Officials say Cohen Veterans Network (CVN) a not-for-profit philanthropic organization that serves post-9/11 veterans, active duty service members and military families through a nationwide system of mental health clinics, is challenging Americans to gain a better understanding about veterans and the military community with a Veterans Day Pop Quiz. With the quiz, the network seeks to bridge the civilian-military divide, helping Americans to connect with veterans in more meaningful ways this Veterans Day and beyond.
A news release says the CVN Military 101 Survey of more than 2,000 U.S. adults, conducted by The Harris Poll, also found:
- 55% of Americans believe the majority of U.S. veterans experience PTSD.
- FACT: PTSD impacts 11-20% of Iraq and Afghanistan war veterans, about 12% of Gulf War veterans and 15% of Vietnam veterans.
- 55% of Americans believe anyone who serves in the military is a called a “soldier.”
- FACT: Every military member is not a soldier. Soldiers are only in the Army. While the Army is the largest component of the U.S. military and their members are called soldiers, there are five other branches of service, and each has its own unique history and name. Military members want to be described correctly: Army (Soldier), Marine Corps (Marine), Navy (Sailor), Air Force (Airman), Space Force (Guardian), and Coast Guard (Coastguardsman).
- 28% of Americans answered “not sure” when asked how many branches there are in the U.S. military. Only 14% of Americans provided the correct response.
- FACT: There are six branches of the U.S. Military – Army, Marine Corps, Navy, Air Force, Coast Guard, and the recently established Space Force.
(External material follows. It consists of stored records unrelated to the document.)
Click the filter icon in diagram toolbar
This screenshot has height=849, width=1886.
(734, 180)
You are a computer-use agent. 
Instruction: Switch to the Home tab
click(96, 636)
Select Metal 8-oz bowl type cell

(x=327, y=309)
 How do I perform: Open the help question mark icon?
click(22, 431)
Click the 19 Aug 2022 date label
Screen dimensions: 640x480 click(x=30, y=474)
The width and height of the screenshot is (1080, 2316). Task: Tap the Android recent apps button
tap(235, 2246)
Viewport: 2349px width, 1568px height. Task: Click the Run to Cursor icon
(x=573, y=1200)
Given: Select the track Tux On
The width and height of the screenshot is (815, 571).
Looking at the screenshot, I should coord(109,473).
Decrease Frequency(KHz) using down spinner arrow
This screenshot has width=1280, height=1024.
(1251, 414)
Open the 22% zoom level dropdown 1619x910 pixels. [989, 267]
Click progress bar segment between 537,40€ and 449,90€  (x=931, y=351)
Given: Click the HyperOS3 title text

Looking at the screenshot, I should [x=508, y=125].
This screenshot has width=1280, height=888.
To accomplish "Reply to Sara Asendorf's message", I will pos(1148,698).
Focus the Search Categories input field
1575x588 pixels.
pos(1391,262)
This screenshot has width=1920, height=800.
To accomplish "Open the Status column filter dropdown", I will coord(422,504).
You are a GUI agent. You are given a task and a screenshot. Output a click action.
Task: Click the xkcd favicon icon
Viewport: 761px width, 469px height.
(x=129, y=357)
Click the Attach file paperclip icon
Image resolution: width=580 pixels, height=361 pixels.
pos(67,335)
- 69% of Americans answered “not sure” when asked how many service members leave military service and transition to civilian life each year.
- FACT: “Every year, approximately 200,000 men and women leave U.S. military service and return to life as civilians, a process known as the military-to-civilian transition,” according to the U.S. Department of Labor. The experience of transitioning to civilian life varies among veterans and their families.
- 57% of Americans answered “not sure” when asked what percentage of the U.S. military is made up of Guardsmen and Reservists.
- FACT: There are two ways to serve in uniform – on active duty, where members’ full-time job is putting on the uniform and serving in the Armed Forces; or the Guard and Reserve, where members traditionally serve in uniform part-time, while holding a civilian job in their communities. The National Guard and Reserve make up approximately 33% of the overall military – currently, just over 800,000 individuals.
Cohen Veterans Network President and CEO Dr. Anthony Hassan says, “This year, we’re asking Americans to take it one step further by learning something new and interesting about the military community. In doing so, civilians then have an opportunity to engage with veterans more thoughtfully by asking them questions or sharing something that they’ve learned for an even deeper impact in their show of support.”